The same strategy would not have worked against the Sask Party government after just four years and is unlikely to work four years from now. The only way to effectively challenge a relatively new government is to stake out policy differences.

Finally, why would anyone vote for “Brad Wall-light” when they can vote for Brad Wall? The NDP needs to provide an alternative, not an imitation.

5 comments

  • Saskatchewan Party wins a landslide victory and Elections Canada were in a hurry to bury the hatchet with ReformCons In/Out Scandal and let go of Harper’s minority 2006 government with a slap on the wrist.

  • Hi Erin,

    I knew that these comments, as reported, may raise a few eyebrows.

    A couple of things.

    First, in this election, the NDP ran on the most left-wing platform since 1971. To say that the result was completely caused by problems with the platform is too simplistic. But, the result has to be taken as some sort of rejection by the SK public of the platform. It simply did not gain any traction with the public.

    Second, to use an old defense, the newspaper article took my comments out of context. I don’t think that all social democratic ideas from the 1970s are bad. I do think that the platform contained too many ‘traditional social democratic’ ideas. Bringing back one or two ideas from the Blakeney era is fine but bringing back 10 or 15 may be too much. I think that the platform should have contained a better mix of traditional and third way social democratic ideas.

    In short, I think that the party is not the right policy direction. It needs a more fundamental re-thinking of its philosophy and resist completely dismissing all the ideas of the Romanow era. It has to analyze which ideas in the platform worked and which didn’t. The next platform can’t look the same or the result will be the same.

  • Thanks for responding, Dave.

    As Greg Fingas has explained in greater detail, the election result was not a rejection of the platform. Polling had the NDP trailing by something like 40 percentage points before it announced the platform. We failed to gain traction mostly due to public perceptions of Dwain Lingenfelter (whom you supported for the leadership).

    However, I agree that we must analyze what worked and what didn’t. For example, sharing resource revenues with First Nations was hugely unpopular and poorly thought through as a platform plank. We should focus first on collecting a fair return from resource companies for Saskatchewan people, rather than on how to divide the proceeds among Saskatchewan people.

    Your dismissal of the platform remains rather abstract. Which “traditional social democratic ideas” would you remove? Which “third way social democratic ideas” would you add?

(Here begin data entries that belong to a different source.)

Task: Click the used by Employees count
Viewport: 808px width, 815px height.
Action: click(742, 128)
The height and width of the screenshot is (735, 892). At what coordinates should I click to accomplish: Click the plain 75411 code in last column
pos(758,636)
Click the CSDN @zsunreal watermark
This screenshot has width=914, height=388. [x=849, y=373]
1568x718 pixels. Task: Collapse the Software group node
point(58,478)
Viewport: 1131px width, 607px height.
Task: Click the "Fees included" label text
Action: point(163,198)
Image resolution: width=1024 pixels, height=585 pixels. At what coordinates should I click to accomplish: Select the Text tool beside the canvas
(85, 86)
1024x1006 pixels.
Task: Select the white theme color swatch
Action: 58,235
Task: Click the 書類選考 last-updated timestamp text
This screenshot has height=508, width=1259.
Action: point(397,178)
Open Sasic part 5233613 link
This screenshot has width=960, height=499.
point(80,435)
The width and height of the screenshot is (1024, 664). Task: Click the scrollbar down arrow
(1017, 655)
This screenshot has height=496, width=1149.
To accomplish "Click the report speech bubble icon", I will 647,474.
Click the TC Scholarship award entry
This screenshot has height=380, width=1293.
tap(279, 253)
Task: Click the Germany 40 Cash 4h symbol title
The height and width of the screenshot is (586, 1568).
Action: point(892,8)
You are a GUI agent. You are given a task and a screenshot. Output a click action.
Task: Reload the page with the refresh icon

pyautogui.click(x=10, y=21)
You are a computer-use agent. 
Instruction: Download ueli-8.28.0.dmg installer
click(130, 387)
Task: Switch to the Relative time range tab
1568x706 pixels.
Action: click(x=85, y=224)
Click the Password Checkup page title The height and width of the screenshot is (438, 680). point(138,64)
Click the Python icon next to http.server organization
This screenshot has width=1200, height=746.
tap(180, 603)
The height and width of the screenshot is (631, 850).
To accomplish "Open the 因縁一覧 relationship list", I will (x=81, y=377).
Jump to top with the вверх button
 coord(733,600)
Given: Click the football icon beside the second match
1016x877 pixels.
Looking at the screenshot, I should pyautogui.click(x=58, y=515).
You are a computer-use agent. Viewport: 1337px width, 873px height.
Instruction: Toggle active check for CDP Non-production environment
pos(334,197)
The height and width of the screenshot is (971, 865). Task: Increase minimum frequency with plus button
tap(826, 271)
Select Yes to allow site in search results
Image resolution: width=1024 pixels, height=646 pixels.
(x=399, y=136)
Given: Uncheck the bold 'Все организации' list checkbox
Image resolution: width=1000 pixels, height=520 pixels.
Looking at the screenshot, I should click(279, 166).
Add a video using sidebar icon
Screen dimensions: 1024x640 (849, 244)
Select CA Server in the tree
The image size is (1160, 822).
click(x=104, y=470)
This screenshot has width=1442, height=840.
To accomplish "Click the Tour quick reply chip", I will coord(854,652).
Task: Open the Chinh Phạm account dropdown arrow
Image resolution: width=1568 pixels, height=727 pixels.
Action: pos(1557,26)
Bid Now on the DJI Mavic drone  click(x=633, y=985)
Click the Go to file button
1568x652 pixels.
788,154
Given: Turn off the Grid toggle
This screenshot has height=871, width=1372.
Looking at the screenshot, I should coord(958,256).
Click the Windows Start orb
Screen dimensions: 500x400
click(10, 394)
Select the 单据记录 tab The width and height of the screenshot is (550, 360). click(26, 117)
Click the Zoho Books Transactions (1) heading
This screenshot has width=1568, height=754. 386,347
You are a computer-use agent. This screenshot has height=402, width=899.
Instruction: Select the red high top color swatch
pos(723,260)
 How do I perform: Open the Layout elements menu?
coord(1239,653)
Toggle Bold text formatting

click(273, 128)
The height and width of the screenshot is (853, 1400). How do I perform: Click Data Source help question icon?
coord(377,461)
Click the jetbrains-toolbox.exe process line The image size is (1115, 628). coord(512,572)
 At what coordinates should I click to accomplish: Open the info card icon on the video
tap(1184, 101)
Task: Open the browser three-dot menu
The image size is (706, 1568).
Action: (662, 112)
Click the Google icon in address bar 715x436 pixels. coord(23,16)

  • I am also not sure how you consider it to be “the most left-wing platform since 1971.” In 1975, the Saskatchewan NDP ran (and won) on “direct government participation in exploration for and development of potash and hard rock minerals” as well as higher royalties. The 1986 platform promised larger increases in government spending than the 2011 platform.

  • I’m rather distant from all this. From BC I find it hard to understand how New Democrats thought they were going to win with a guy who spent years as a Calgary oil executive. I mean really, what the?! That’s gonna get the base out, sure.
    Personally, when I’ve watched elections what I’ve noticed is that it’s not how left wing are the ideas you present, it’s how you present the left wing ideas. The purpose of genuine left wing ideas is to help the majority of the people. If you present them as ideas for helping the majority of people, then many people may realize “Hey, that could help me!”

    The Third Way, on the other hand, is vacuous. Going third way is all about being unthreatening by having no content. It has the disadvantage that if you’re not slick enough, people will notice that there’s no point in electing you. It has the additional disadvantage that, even if you manage to get elected, there will have been no point. Anyway, there’s already a Third Way party–they’re called Liberals.